[[ Text under study, beginning ]]
Comparing disgorging a Champagne to a person going through a surgical procedure, Bollinger’s deputy cellar master stresses the importance of disgorgement on a Champagne’s aroma and taste profiles, leading him to conclude that “a wine starts a whole new life after disgorgement”.

Bollinger deputy cellar master Denis Bunner

Bollinger deputy cellar master Denis Bunner made the comments while hosting a masterclass in Hong Kong to launch the latest 2004 R.D.

Presenting a flight of two samples of the same 1996 R.D, with one disgorged roughly 6 months before the masterclass, and another 6 years ago in 2012, in a blind tasting, the recently disgorged wine showed more fruitiness and generosity of aromas, while the other had taken on more depth of development, toastiness and integration.

“Everyone talks about time on lees, but Madame Bollinger emphasised the role of disgorgement. Disgorgement is compared to surgery. When you go to hospital, you need a little time to recover,” Bunner explained.

R.D, which stands for recently disgorged, is generally released within six months after disgorgement.

The effects of disgorgement on a wine is so pronounced that he asserted, “the wine starts a new life after disgorgement.

Explaining further, he added that disgorgement triggers a sharp intake of oxygen, that can be “as much oxygen as 20 years of ageing in the cellar”. Therefore, Bunner, who has studied disgorgement for many years, is looking into a more gentle and positive way to control the intake of oxygen during disgorgement at Bollinger.

“I worked on the topic of disgorgement for 10 years when I was with Comité Champagne. The role of disgorgement was underestimated until now,” he stated.

Another way to manage positive oxygenation during fermentation is the use of barrels to “vaccinate the wine” against adverse oxidisation. Compared with stainless tanks, Bunner believes barrel ageing is more precise in shaping Champagne’s development.

“We ferment mostly in 228-litre barrel with an average age of 20-years-old, so it enhances the fruitiness of the wine through the barrel, which will open and ‘vaccinate’ the wine. It’s a natural phenomenon, the fact that we oxidise the phenolics means we are able to make the wine stronger, and age the wine for longer.”

The new release, 2004 R.D, has a dosage of 3 grams per litre, a decision made by the Champagne house after its cellar master and Bunner tasted different R.D expressions with one gram difference to make the final call.

The 2004 R.D was disgorged in November 2017.
[[ Text under study, end ]]
[[ Data shown, beginning ]]
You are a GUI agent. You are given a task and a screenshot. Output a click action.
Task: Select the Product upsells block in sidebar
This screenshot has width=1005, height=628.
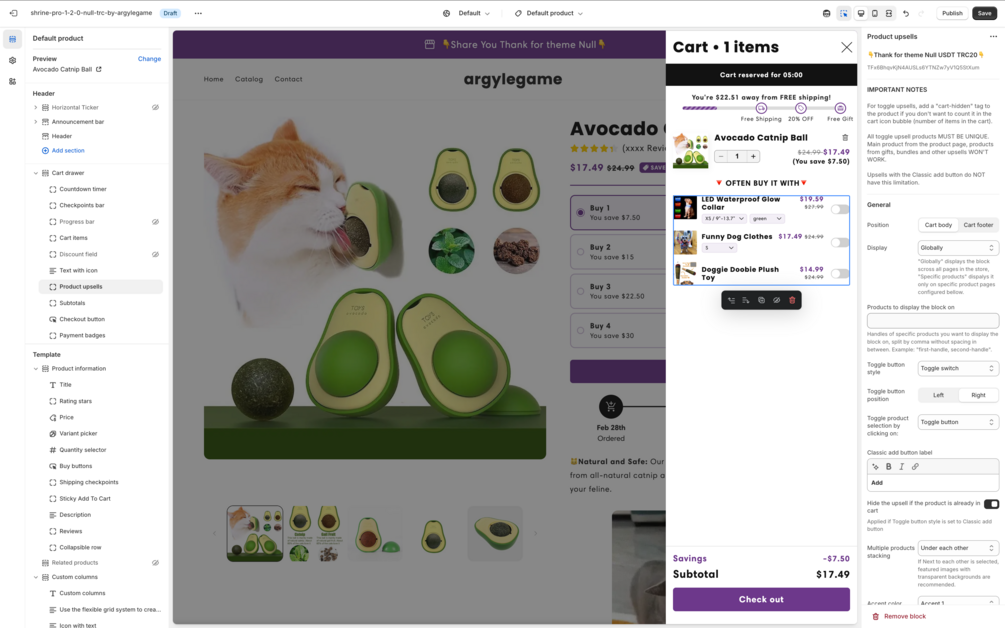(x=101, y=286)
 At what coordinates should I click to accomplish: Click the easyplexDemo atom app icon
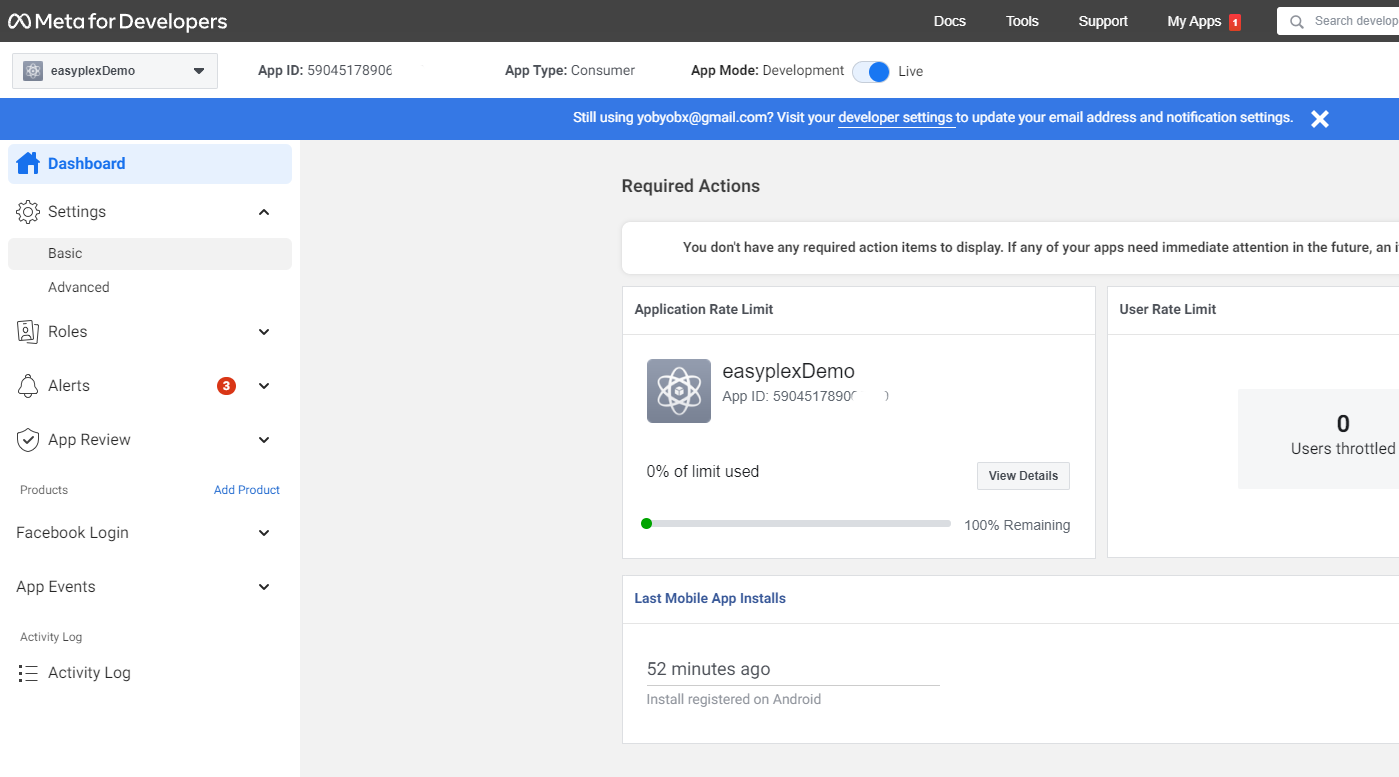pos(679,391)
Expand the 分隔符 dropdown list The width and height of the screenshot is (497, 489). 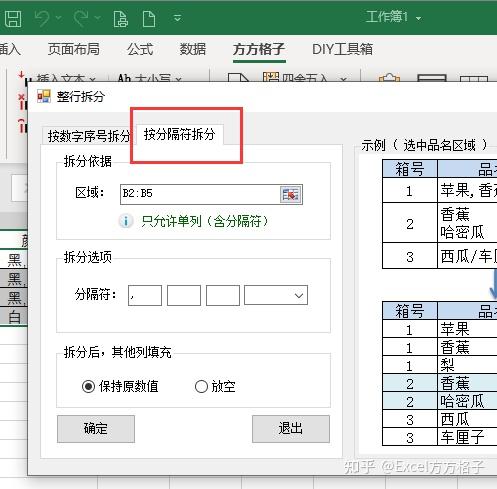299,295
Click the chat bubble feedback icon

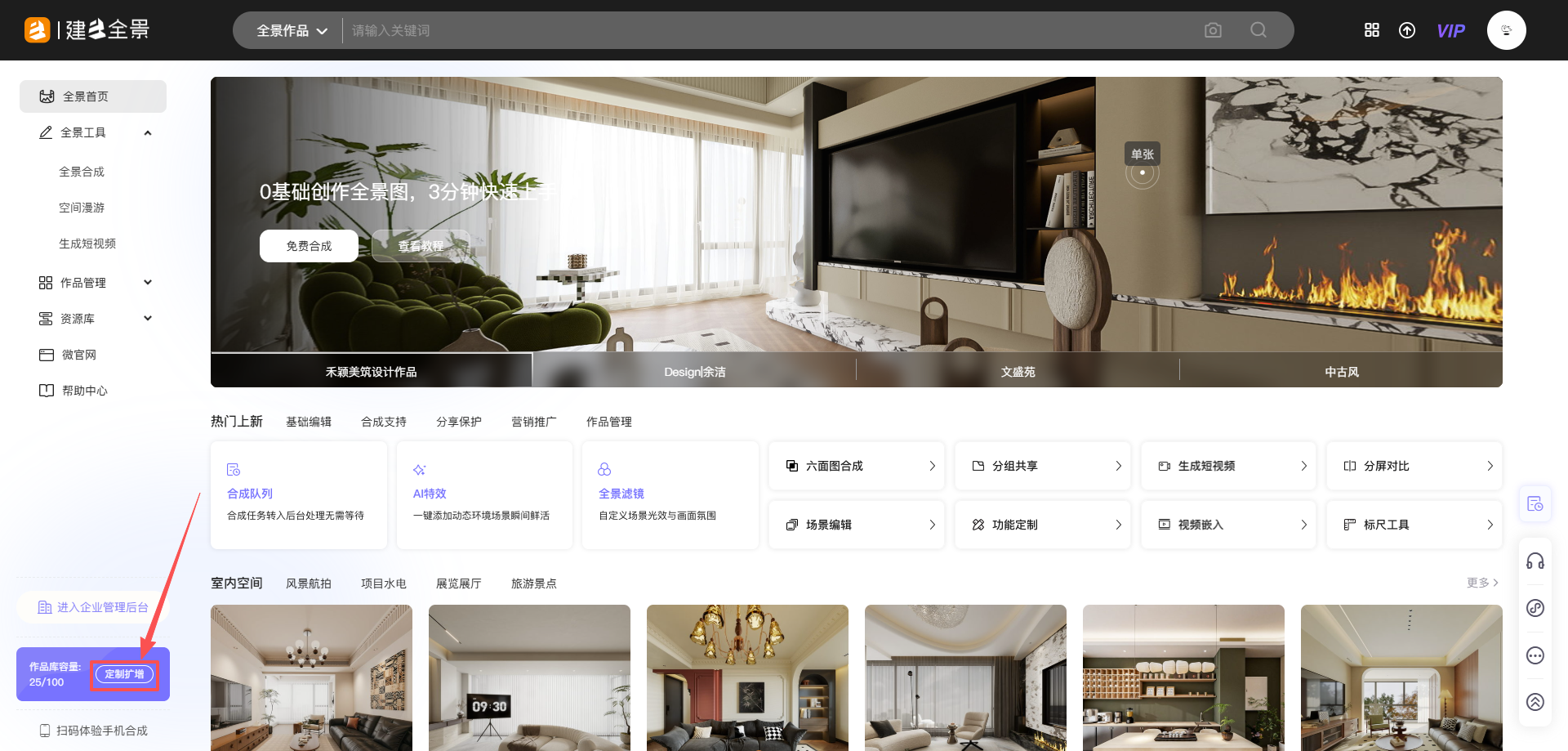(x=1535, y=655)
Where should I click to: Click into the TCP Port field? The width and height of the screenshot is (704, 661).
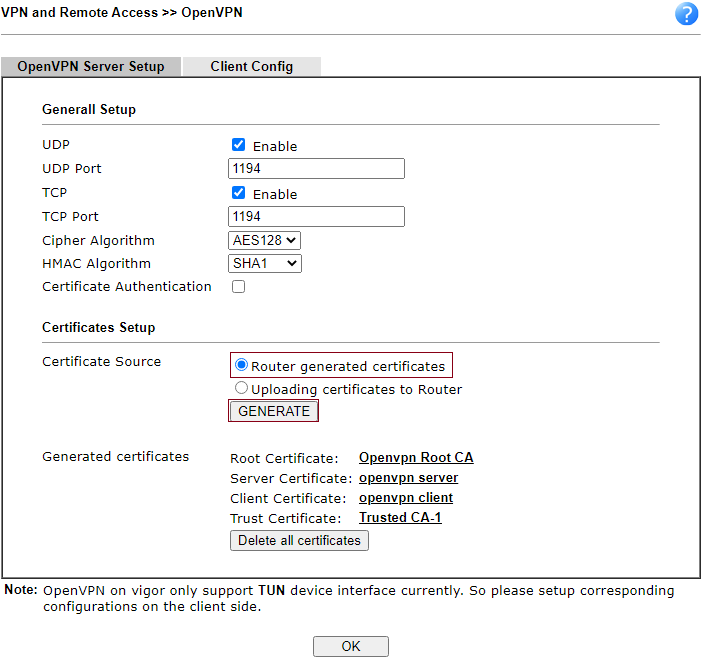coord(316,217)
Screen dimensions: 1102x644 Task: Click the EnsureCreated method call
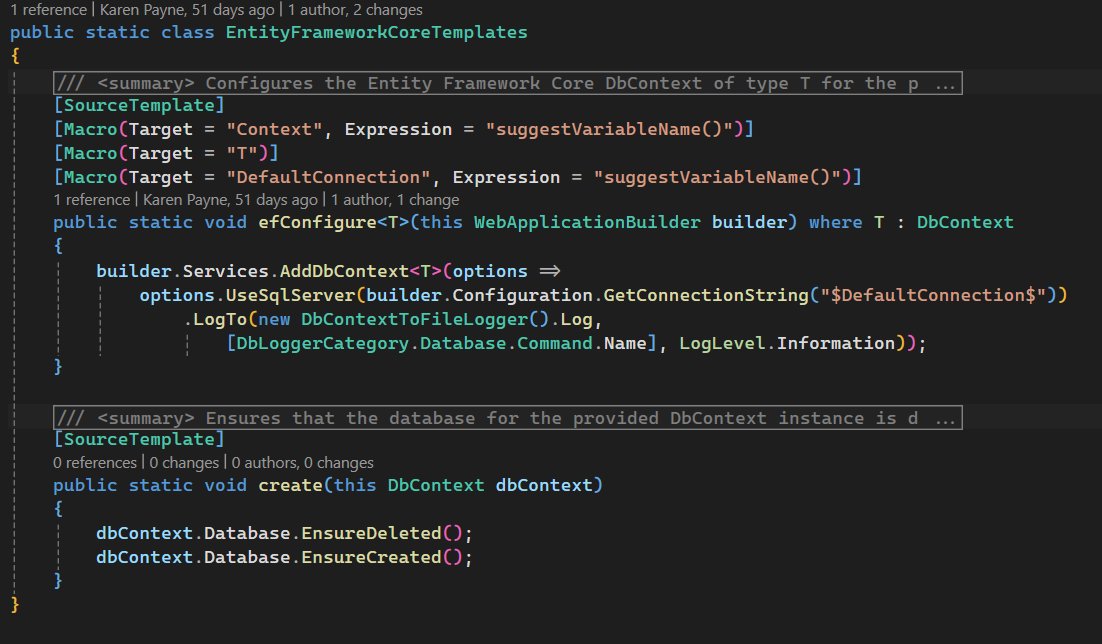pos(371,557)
[[ Data shown, end ]]
_Exercises_.
1. Repeat word for word the part of the article on Champagne disgorgement that opens with the words containing "Another way to" and closes with "in November 2017.".
2. According to the article on Champagne disgorgement, what dosage does the 2004 R.D have?
3. Decide whether each statement agrees with the article on Champagne disgorgement. Give yes or no, and quote the words that settle it.
(a) In the blind tasting, the recently disgorged 1996 R.D showed more fruitiness.
(b) Bunner worked on disgorgement for 20 years at Comité Champagne.
(c) Bollinger ferments mostly in stainless steel tanks.
Use nothing but the article on Champagne disgorgement.

_Responses_.
1.
Another way to manage positive oxygenation during fermentation is the use of barrels to “vaccinate the wine” against adverse oxidisation. Compared with stainless tanks, Bunner believes barrel ageing is more precise in shaping Champagne’s development.

“We ferment mostly in 228-litre barrel with an average age of 20-years-old, so it enhances the fruitiness of the wine through the barrel, which will open and ‘vaccinate’ the wine. It’s a natural phenomenon, the fact that we oxidise the phenolics means we are able to make the wine stronger, and age the wine for longer.”

The new release, 2004 R.D, has a dosage of 3 grams per litre, a decision made by the Champagne house after its cellar master and Bunner tasted different R.D expressions with one gram difference to make the final call.

The 2004 R.D was disgorged in November 2017.

2. 3 grams per liter.

3.
(a) Yes: "the recently disgorged wine showed more fruitiness and generosity of aromas"
(b) No: "I worked on the topic of disgorgement for 10 years when I was with Comité Champagne."
(c) No: "We ferment mostly in 228-litre barrel with an average age of 20-years-old"